Others left jobs because they couldn’t find day care, or had to care for sick family members, and haven’t come back. “We’re just not seeing a lot of people returning to the labor force,” said Lowell Ricketts, a data scientist at the St. Louis Federal Reserve Bank’s Institute for Economic Equity.
If you add that pandemic-related shift to the longtime challenge of a slow-growing, aging population, it’s clear that the St. Louis area will be hard pressed to regain its 60,000 missing jobs.
“The recovery was there in 2021, but it’s been slower than anyone would want,” Ricketts said. “Now the question is how much of what remains to be recovered is structural damage from the pandemic.”

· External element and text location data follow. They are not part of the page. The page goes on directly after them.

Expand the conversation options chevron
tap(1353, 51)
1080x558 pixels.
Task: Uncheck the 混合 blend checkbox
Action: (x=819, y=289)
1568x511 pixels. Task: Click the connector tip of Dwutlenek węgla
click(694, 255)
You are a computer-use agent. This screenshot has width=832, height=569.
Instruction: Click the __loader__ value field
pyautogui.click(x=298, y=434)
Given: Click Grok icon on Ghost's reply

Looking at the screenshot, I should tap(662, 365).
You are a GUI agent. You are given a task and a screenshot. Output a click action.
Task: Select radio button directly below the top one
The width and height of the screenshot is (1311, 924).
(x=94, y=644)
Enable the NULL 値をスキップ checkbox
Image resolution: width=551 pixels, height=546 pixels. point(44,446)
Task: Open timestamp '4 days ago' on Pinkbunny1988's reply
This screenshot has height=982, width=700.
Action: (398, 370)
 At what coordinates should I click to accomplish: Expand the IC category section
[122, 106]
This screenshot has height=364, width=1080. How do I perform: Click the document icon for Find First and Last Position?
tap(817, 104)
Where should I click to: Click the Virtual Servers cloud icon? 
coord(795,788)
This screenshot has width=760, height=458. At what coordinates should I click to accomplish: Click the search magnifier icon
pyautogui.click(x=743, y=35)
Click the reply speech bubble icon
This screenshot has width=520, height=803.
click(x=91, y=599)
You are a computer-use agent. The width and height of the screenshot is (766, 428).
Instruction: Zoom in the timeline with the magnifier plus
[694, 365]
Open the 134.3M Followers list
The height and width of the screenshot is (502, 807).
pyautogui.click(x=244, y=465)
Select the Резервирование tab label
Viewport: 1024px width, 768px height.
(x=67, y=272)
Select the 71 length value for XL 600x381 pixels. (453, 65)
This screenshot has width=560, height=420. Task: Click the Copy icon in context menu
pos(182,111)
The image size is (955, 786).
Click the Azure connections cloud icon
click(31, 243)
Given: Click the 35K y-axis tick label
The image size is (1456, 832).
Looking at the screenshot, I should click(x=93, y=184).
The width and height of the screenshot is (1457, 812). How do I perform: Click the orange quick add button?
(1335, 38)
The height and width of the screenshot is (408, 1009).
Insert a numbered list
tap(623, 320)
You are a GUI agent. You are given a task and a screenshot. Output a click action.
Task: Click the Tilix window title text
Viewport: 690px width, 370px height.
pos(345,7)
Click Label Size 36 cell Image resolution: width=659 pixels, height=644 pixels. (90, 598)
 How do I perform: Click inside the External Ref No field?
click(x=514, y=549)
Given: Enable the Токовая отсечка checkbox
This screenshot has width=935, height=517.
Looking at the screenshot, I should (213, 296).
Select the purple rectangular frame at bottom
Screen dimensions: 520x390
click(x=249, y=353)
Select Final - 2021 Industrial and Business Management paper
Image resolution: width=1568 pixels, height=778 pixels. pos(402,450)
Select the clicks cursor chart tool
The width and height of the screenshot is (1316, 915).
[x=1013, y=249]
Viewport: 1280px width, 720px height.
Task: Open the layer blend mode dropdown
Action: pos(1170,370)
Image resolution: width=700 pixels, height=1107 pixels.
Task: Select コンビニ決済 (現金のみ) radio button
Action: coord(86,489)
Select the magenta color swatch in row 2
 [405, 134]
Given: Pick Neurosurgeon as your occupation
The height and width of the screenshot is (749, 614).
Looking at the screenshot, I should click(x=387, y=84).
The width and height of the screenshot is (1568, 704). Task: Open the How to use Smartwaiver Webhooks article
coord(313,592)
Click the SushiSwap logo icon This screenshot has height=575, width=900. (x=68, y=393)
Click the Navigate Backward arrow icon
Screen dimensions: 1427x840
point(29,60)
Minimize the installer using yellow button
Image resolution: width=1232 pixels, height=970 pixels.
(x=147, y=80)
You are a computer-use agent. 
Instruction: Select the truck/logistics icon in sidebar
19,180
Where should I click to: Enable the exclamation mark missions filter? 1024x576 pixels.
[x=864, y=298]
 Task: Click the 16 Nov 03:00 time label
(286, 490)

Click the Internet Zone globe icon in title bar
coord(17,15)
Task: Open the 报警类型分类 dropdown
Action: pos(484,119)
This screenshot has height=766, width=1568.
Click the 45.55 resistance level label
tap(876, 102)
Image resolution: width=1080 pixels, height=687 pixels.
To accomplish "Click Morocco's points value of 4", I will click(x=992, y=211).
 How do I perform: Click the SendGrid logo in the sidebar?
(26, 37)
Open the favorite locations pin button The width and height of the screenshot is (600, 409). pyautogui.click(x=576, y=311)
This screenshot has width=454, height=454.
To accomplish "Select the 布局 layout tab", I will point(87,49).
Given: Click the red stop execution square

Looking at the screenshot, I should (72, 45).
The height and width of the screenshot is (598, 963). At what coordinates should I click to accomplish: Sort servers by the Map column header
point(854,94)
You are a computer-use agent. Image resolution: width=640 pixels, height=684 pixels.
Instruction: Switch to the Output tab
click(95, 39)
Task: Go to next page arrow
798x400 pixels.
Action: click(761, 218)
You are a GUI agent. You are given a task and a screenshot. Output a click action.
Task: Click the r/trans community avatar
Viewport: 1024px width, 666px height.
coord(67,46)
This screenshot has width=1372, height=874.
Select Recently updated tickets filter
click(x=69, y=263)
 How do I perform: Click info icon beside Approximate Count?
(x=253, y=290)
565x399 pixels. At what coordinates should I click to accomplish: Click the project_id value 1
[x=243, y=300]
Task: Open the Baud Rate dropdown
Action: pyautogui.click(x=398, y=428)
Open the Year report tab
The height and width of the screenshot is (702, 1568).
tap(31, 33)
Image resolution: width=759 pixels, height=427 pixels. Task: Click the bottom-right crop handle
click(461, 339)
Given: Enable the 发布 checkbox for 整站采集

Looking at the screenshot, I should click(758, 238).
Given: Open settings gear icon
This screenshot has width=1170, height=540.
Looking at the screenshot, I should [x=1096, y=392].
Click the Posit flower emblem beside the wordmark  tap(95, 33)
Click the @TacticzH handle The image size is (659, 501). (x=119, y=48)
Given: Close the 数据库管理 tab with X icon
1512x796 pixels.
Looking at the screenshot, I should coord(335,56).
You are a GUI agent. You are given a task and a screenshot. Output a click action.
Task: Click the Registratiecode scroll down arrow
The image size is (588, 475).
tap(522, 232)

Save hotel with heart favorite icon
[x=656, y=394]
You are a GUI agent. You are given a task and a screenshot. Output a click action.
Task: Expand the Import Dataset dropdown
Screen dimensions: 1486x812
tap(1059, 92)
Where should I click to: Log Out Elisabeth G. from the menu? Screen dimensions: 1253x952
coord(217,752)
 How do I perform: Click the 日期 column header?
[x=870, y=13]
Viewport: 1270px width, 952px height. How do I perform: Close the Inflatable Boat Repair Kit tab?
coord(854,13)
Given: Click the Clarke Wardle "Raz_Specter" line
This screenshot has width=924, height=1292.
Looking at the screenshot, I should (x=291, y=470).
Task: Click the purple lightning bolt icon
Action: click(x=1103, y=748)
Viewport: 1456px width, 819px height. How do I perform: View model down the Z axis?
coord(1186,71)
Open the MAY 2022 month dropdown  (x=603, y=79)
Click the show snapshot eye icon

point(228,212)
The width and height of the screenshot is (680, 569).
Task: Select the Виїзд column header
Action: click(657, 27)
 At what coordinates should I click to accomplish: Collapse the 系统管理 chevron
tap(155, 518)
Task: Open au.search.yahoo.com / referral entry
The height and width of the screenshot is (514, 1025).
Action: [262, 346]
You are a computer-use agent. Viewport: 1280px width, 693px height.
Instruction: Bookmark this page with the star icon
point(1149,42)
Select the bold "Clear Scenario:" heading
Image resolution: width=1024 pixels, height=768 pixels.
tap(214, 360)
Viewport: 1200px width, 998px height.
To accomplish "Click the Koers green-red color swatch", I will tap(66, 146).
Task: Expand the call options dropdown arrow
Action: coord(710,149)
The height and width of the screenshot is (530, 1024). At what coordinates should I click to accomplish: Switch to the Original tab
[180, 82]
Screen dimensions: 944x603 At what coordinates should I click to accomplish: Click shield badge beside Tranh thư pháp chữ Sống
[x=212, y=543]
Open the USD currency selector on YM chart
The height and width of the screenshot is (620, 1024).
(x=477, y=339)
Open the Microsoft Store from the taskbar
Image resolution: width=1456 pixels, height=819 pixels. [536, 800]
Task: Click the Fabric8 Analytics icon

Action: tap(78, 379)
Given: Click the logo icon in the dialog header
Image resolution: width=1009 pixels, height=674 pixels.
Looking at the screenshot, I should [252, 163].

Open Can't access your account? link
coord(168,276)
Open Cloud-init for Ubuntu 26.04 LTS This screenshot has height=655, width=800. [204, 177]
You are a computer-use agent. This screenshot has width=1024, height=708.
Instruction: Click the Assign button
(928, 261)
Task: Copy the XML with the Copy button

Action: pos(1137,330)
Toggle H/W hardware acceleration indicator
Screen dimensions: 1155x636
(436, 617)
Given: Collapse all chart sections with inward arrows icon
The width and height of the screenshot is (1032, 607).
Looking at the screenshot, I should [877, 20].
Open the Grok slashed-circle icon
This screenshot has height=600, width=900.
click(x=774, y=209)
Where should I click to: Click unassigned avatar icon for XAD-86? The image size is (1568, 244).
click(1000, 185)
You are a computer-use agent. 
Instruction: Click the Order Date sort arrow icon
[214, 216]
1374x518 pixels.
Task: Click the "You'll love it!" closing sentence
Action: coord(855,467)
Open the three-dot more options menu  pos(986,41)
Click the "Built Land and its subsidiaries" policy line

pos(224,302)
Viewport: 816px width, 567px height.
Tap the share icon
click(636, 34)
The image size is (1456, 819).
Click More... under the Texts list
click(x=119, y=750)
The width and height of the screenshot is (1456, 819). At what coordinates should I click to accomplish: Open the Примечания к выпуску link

In some ways, this year brought more positive economic news than St. Louis has had in a long time. Accenture opened a technology center in west St. Louis County that could grow to 1,400 workers, and American Foods Group announced plans for a 1,300-employee meatpacking plant in Warren County.
Stock-market transactions also created the area’s first two unicorns, locally based startups that grew to values of more than $1 billion. Nerdy, an online education company in Clayton, and Benson Hill, an agricultural technology firm in Creve Coeur, are both growing rapidly, and they’ve helped put St. Louis on the map for venture capital investors and other tech entrepreneurs.